In the wake of this year’s Japanese earthquake disasters, a game called Disaster Report 4 was cancelled, and all its earlier iterations were removed from Japanese shelves. Insert Credit has done an interesting write-up about the circumstances surrounding the game’s removal and why it should stay.
The Disaster Report games put the player in the shoes of someone trying to help others and themselves after a disaster has struck — sometimes the player succeeds, sometimes they fail. While it may not seem unusual for a game of this nature to be pulled from shelves after an event like the Japanese earthquakes, closer inspection reveals that it makes little sense to remove the game from sale.
Hamish at Insert Credit writes:
“… despite the garish way they’re marketed in the west, the Disaster Report titles were really quite slow and respectful games. Their subtlety is immediately visible in the trailers and Japanese boxart, which is soft and innocent. They don’t promise the thrills or graphical punch of some games. They only promise that they will try and show you what it is like to be a person escaping from a beautiful and welcoming environment that has suddenly become hostile… In the games, you try to help people, but sometimes they die. There may be something you can do about it, something difficult and frightening. But often there isn’t. Coming to terms with this is evocative — it is not great art, but it is sincere.“
“How would you or I go about making a game about death? Bearing in mind that in almost every game ever made there is an awful lot of ‘dying’. In video games we drown, we have our bones crushed, we are burned into paralysis. What usually happens then is that the screen fades out, fades in, and there we are again, standing where we were a minute or so ago, right as rain.”

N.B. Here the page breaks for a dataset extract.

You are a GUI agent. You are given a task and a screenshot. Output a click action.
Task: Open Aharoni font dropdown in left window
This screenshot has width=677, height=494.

The piece is a fascinating read and gives pause to consider ethics and morality in games. Often we’ll be quick to criticise a game for its realistic depiction of violence and death, suggesting that it trivialises the issue, but we’ll readily accept a censored and softer approach to the same heavy subjects. This isn’t to say that one approach is more moral or even better than the other, but it’s something worth thinking about. When death is treated respectfully and realistically in a game, will we be ready for it?